Record set start

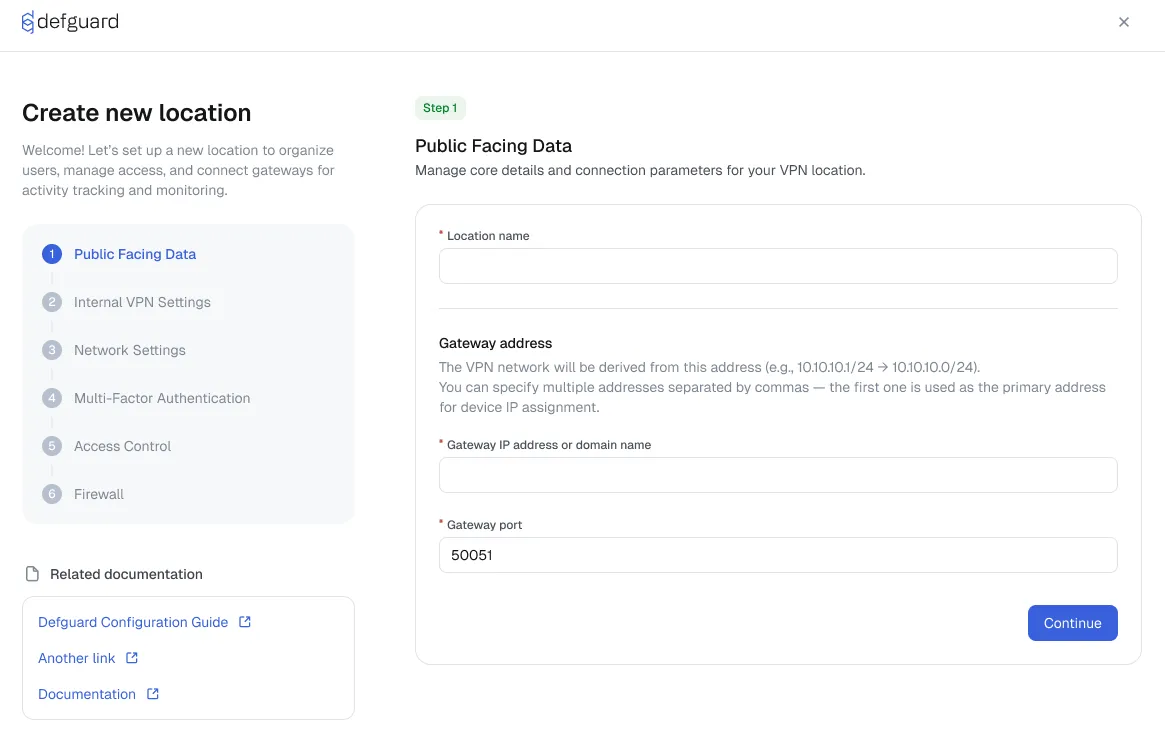Image resolution: width=1165 pixels, height=751 pixels.
Task: Click Public Facing Data in the sidebar
Action: point(134,254)
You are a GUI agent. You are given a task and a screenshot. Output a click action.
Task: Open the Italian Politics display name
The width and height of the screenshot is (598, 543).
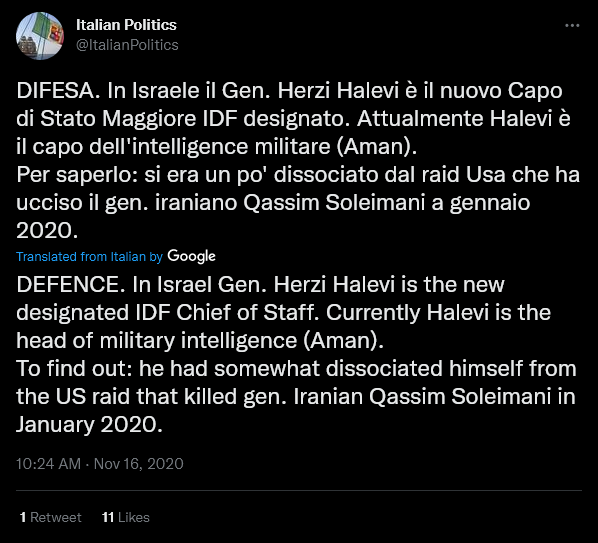tap(126, 25)
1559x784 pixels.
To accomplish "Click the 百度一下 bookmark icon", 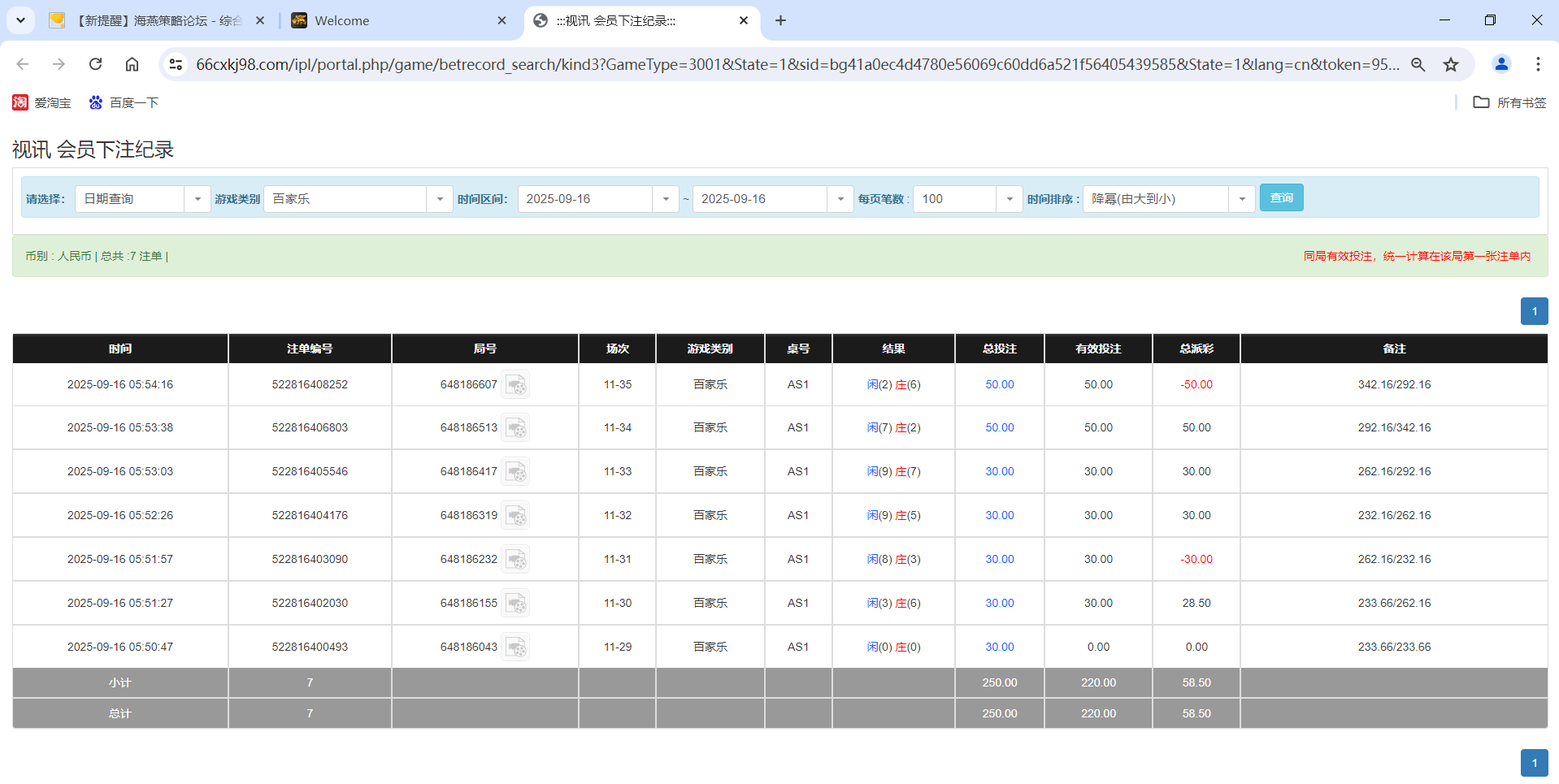I will [x=95, y=102].
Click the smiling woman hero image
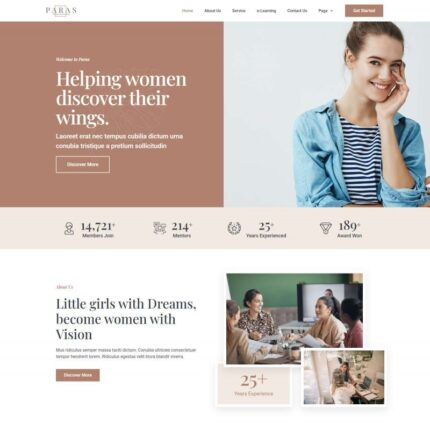Viewport: 430px width, 430px height. click(327, 114)
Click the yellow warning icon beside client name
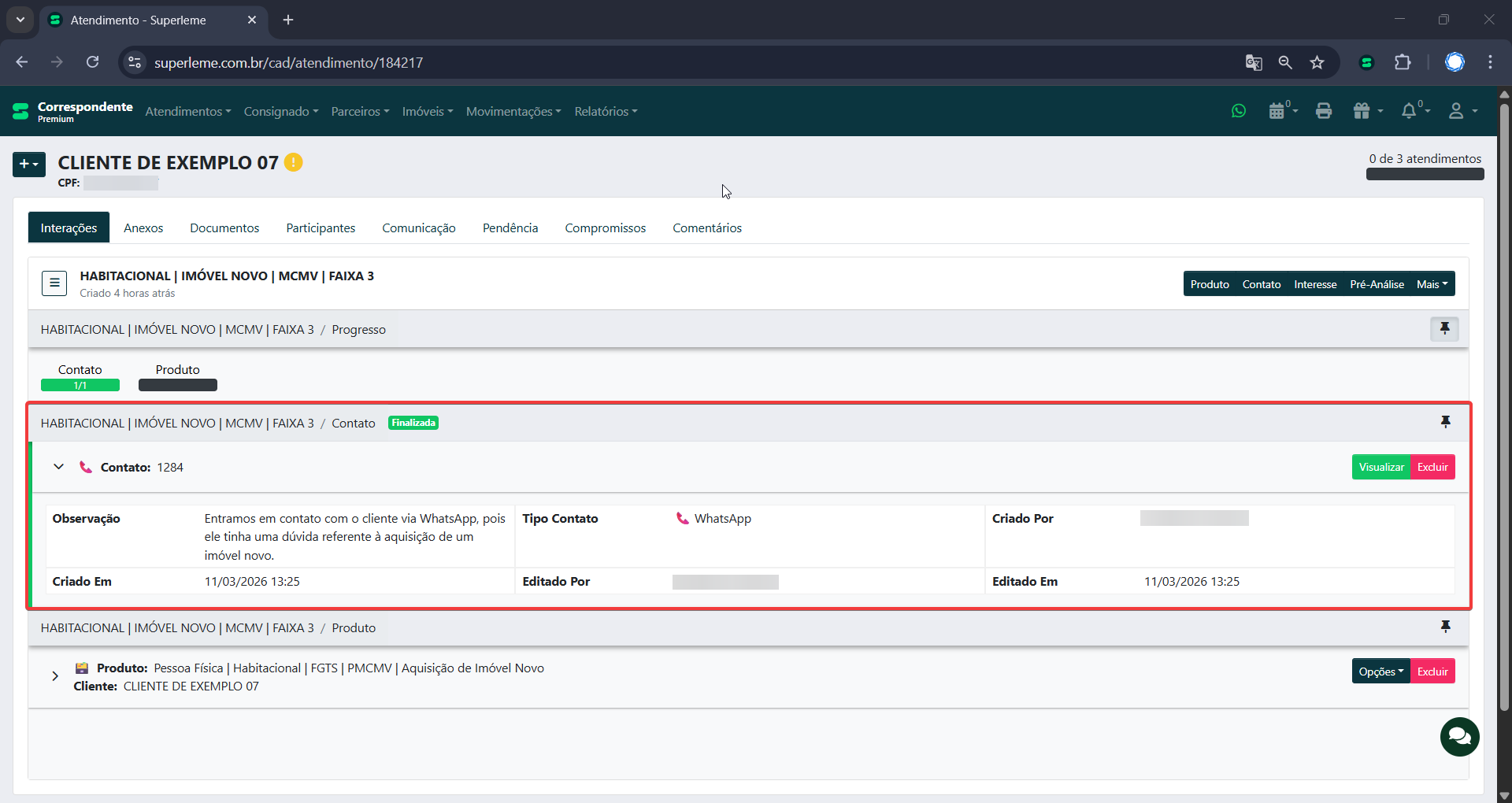 click(294, 162)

Record set end

**Written problem**: Rewrite the stretch from the line containing "Click the yellow" through the end of the records, with every click coordinate multiplied by 2.35 and rounded to a whole number, halves rounded up. Keep all other wording unchanged, and leave the pictures out.

**Solution**:
Click the yellow warning icon beside client name
 click(691, 381)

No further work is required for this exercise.